* _Task prompt_
Search the records for "icon". Report every line where it occurs.

* _Supplied information_

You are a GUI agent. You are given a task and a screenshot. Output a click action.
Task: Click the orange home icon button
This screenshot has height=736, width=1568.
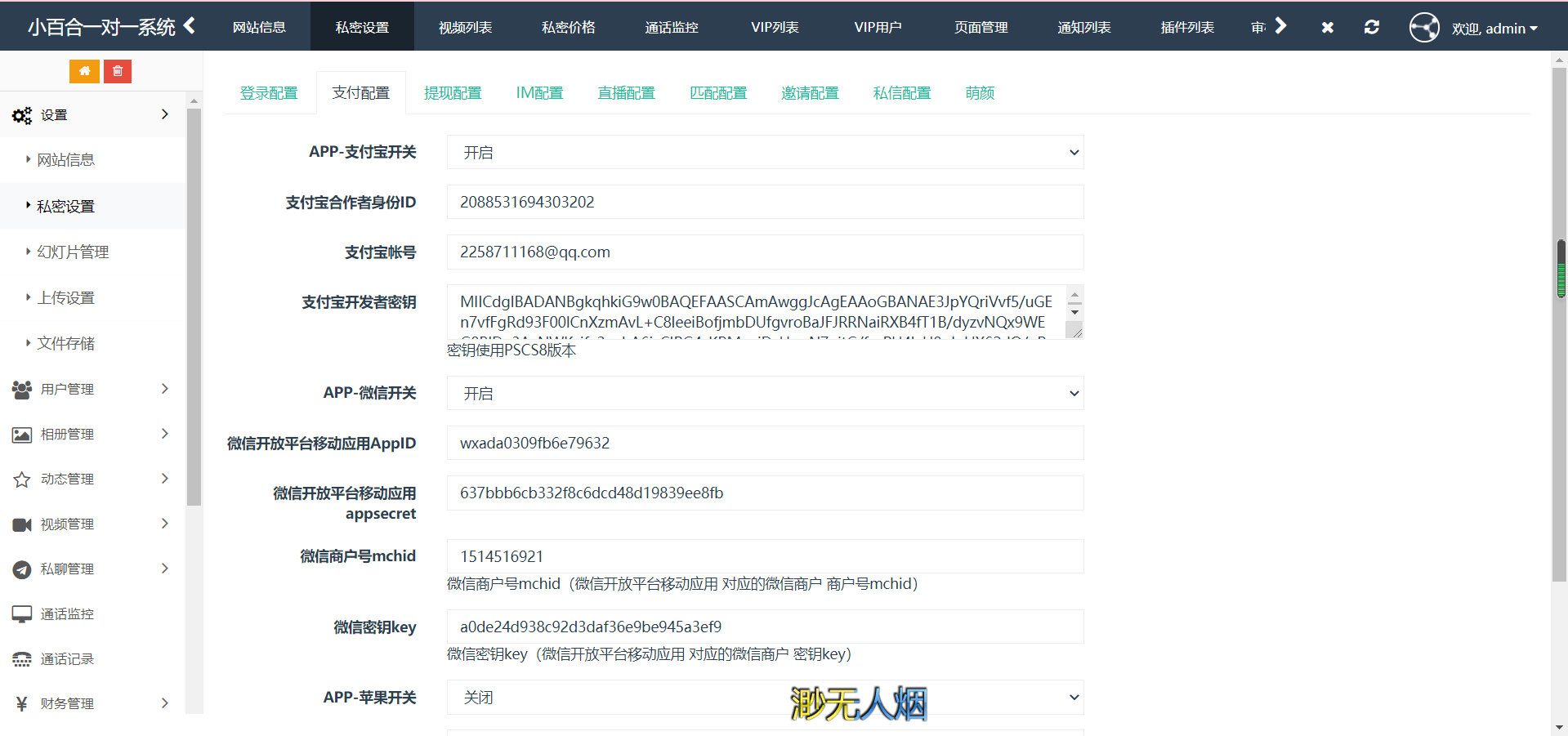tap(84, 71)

---

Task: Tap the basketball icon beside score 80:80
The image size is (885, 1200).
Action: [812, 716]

---

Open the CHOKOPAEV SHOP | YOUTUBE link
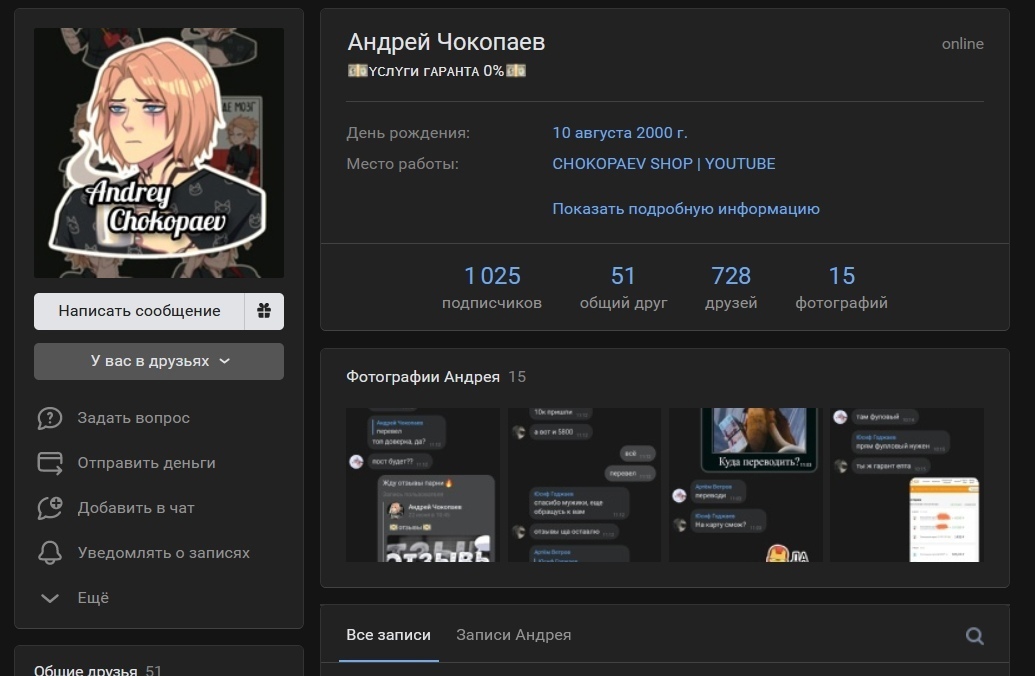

* _Exercise answer_
Task: Click the orange home icon button
Task: Tap the basketball icon beside score 80:80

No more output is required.